粘度指数向上剤(VII)の真実 味の決め手! ノンポリマーも
粘度指数向上剤(VII)はオイルマニアなら絶対に知っている言葉です。しかし実際はとても種類が多く製造者でも深く理解している人は少数派です。
粘度指数向上剤は化学構造で、OCP系、PMA系、スチレン系、PIB系などがあり、形状で分類すると長鎖型や星形、くし形などに分類され、さらに分子量により粘度低下が大きく異なります。オイルの性能を決めるときどの粘度指数向上剤をチョイスするかがオイル性能の大きな分かれ目です。まさにこれが味の決め手です!
ここでオイルマニアだからこそ気を付けて欲しいことがあります。マニアほど、OCP系はこうでスチレン系はこうだと言い切ります。しかし実はその中間が多くあり現実には簡単に言い切れません。スチレン系だけどPMA系のように低温に良いものがあるとかです。
あと性能が良いものは当然ながら価格が数倍高くなります。高いオイルには当然高級品が使われています。
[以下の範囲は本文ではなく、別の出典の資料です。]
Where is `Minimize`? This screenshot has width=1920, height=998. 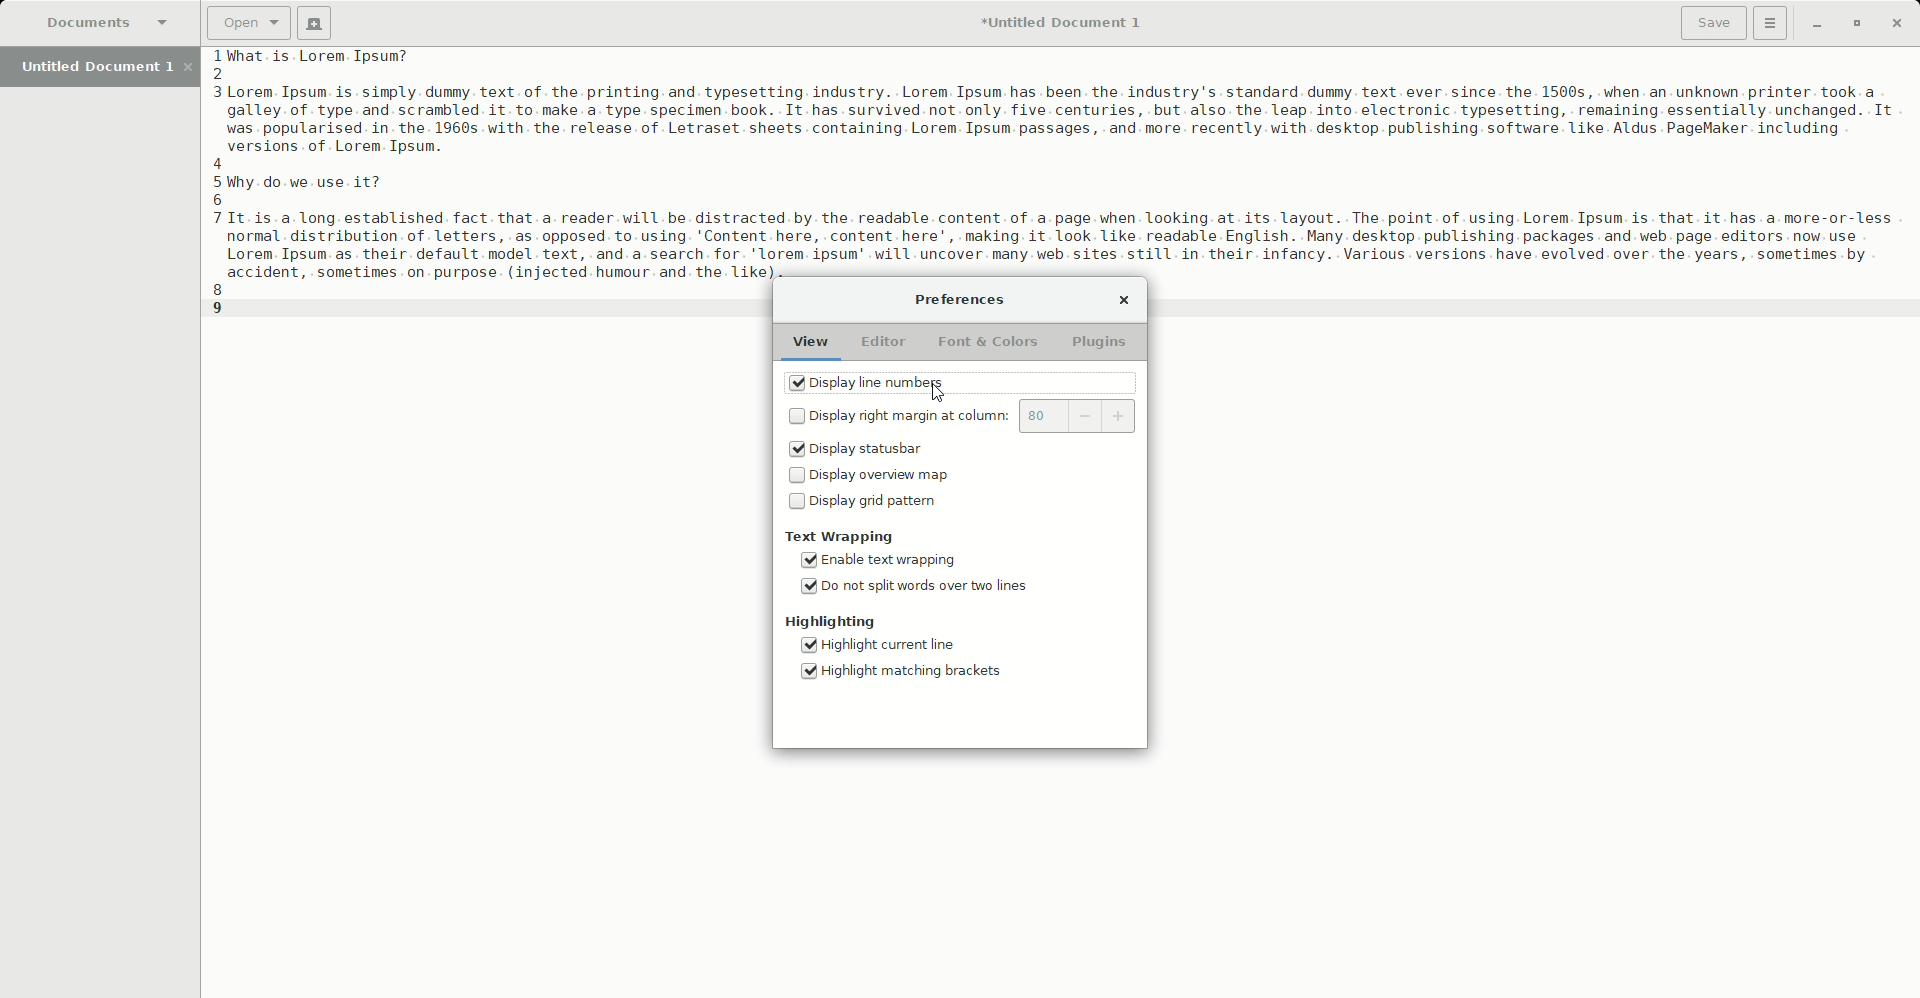
Minimize is located at coordinates (1811, 26).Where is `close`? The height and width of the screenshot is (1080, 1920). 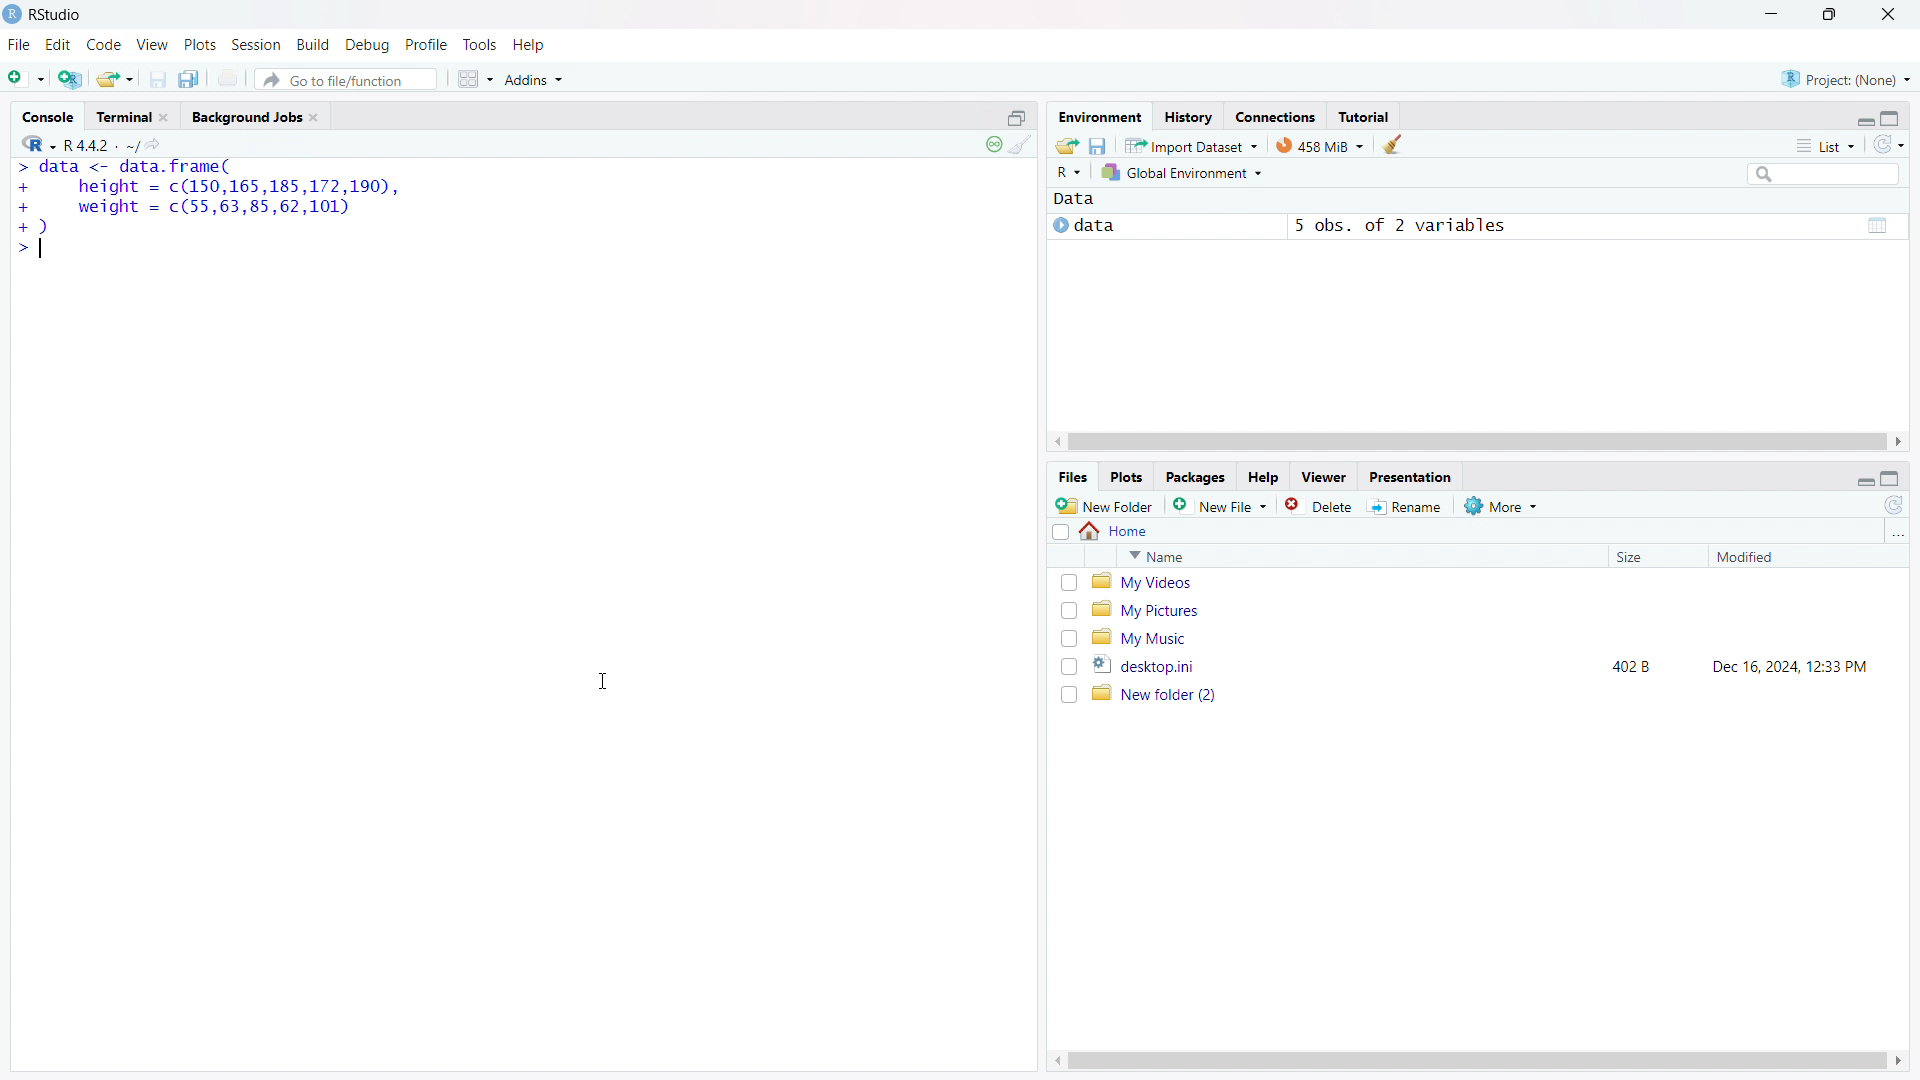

高級品がどう違うかと言えば一例をあげると粘度指数向上剤の性能を表すのにSSI(せん断安定性)があり一定時間にどれだけ粘度低下するかを数値化しています。(誤解が無いように言えば粘度指数向上剤により上がった粘度分が低下するという意味です)
せん断安定性(SSI)=一定期間使用での粘度低下率
超高級品 SSI 15以下 粘度低下が極めて少ない
高級品 SSI 25前後 高級オイルに使用
中級品 SSI 35前後 純正高級品レベル
廉価品 SSI 50前後 廉価品に使用
この表は私が作った目安ですが、多くのオイルは価格面から普及品が廉価版を使用しています。廉価版ほどポリマーが切れて粘度低下が早く、切れたポリマーがスラッジとなりエンジンを汚し、オイル寿命が短くなります。
ここはいわゆる「ノンポリマーオイル(粘度指数向上剤未使用オイル)」と深く関わりがあります。私の見解は高級な粘度指数向上剤使用の方がノンポリマーより優れていると思っています。理由は長くなるので別の機会に書きます。あくまでも個人的見解です。ただ「ノンポリマー」の目指す、粘度低下が少なく、ポリマーのせん断によるスラッジも少なくいう考え方自体は正しいのでそれをそのように実現していくかのアプローチの違いです。
ノンポリマーマニアの方も続きを楽しみにお待ちください!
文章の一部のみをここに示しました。